*Required work:* Copy out, from the data below, each line in which the word "Action" occurs.

*Stored data entries:*
--*--

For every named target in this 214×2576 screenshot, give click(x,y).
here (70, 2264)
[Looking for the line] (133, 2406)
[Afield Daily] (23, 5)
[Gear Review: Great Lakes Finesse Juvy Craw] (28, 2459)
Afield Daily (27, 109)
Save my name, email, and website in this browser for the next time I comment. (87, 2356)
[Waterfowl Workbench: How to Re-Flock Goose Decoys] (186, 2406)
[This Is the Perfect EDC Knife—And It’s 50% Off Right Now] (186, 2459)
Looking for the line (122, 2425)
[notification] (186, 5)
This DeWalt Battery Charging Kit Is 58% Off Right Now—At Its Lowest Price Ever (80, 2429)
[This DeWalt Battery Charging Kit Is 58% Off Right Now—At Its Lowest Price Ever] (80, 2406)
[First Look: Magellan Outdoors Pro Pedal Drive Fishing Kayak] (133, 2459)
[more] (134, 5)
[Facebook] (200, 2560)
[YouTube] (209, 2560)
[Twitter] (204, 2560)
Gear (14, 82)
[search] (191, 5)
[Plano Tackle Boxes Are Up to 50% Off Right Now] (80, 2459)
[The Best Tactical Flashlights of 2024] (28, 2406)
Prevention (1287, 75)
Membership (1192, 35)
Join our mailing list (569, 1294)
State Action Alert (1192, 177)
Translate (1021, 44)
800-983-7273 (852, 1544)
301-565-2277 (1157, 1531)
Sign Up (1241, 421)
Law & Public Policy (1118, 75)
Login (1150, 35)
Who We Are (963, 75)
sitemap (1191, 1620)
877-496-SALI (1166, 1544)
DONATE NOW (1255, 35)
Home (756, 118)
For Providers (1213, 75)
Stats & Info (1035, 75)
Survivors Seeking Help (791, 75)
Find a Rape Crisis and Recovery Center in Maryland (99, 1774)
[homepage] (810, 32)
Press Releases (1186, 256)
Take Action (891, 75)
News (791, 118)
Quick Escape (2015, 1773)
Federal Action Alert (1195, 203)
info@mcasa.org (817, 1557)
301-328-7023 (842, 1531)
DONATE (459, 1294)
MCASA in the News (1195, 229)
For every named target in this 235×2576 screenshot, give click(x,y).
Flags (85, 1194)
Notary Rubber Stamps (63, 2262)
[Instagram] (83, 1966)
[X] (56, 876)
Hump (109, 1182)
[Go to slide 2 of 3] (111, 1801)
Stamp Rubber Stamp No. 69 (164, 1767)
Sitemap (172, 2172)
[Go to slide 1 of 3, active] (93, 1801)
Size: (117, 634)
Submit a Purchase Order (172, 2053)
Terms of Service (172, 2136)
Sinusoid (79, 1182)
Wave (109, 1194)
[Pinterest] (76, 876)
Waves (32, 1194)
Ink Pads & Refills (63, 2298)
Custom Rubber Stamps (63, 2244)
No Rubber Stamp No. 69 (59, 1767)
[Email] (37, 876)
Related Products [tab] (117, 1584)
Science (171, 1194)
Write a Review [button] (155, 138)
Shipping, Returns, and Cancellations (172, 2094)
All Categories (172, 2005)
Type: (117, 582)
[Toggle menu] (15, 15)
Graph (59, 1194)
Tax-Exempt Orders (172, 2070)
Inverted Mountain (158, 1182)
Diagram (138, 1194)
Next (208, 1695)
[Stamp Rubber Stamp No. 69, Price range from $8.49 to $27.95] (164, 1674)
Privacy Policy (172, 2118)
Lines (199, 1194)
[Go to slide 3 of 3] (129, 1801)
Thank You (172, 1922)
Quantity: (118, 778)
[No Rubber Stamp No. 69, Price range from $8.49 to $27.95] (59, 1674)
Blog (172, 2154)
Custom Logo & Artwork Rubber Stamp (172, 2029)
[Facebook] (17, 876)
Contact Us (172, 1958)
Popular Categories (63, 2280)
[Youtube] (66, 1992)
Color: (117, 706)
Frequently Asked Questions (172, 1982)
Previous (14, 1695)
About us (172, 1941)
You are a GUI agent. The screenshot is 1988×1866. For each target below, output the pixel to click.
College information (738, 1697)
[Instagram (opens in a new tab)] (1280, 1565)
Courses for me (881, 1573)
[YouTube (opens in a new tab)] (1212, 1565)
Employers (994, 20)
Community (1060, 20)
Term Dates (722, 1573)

--*--

*Task response:*
State Action Alert (1192, 177)
Take Action (891, 75)
Federal Action Alert (1195, 203)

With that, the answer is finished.